--- START ---

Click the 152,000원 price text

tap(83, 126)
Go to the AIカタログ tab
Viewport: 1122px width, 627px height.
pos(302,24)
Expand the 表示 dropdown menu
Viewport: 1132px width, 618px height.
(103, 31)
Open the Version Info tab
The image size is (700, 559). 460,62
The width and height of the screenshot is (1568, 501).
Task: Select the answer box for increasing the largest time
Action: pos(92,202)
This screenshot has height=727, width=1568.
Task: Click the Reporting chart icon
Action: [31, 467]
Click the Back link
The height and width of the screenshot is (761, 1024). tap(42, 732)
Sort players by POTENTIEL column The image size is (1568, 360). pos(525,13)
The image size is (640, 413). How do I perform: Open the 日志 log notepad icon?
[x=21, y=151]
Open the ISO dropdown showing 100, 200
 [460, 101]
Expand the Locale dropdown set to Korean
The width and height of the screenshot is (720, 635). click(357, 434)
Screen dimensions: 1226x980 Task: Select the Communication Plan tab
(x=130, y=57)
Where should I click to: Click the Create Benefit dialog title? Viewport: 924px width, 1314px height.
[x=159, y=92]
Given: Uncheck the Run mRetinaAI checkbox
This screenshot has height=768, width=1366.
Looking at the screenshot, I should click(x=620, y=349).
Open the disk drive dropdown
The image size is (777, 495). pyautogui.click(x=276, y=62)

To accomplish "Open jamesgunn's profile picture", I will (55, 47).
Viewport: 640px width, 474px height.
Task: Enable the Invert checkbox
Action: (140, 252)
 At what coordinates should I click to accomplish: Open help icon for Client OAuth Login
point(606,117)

--- END ---

◆ **Your instructions**: Type the records again in full, matching them exactly.

◆ **Exercise response**:
Click the 152,000원 price text

tap(83, 126)
Go to the AIカタログ tab
Viewport: 1122px width, 627px height.
pos(302,24)
Expand the 表示 dropdown menu
Viewport: 1132px width, 618px height.
(103, 31)
Open the Version Info tab
The image size is (700, 559). 460,62
The width and height of the screenshot is (1568, 501).
Task: Select the answer box for increasing the largest time
Action: pos(92,202)
This screenshot has height=727, width=1568.
Task: Click the Reporting chart icon
Action: [31, 467]
Click the Back link
The height and width of the screenshot is (761, 1024). tap(42, 732)
Sort players by POTENTIEL column The image size is (1568, 360). pos(525,13)
The image size is (640, 413). How do I perform: Open the 日志 log notepad icon?
[x=21, y=151]
Open the ISO dropdown showing 100, 200
 [460, 101]
Expand the Locale dropdown set to Korean
The width and height of the screenshot is (720, 635). click(357, 434)
Screen dimensions: 1226x980 Task: Select the Communication Plan tab
(x=130, y=57)
Where should I click to: Click the Create Benefit dialog title? Viewport: 924px width, 1314px height.
[x=159, y=92]
Given: Uncheck the Run mRetinaAI checkbox
This screenshot has height=768, width=1366.
Looking at the screenshot, I should click(x=620, y=349).
Open the disk drive dropdown
The image size is (777, 495). pyautogui.click(x=276, y=62)

To accomplish "Open jamesgunn's profile picture", I will (55, 47).
Viewport: 640px width, 474px height.
Task: Enable the Invert checkbox
Action: (140, 252)
 At what coordinates should I click to accomplish: Open help icon for Client OAuth Login
point(606,117)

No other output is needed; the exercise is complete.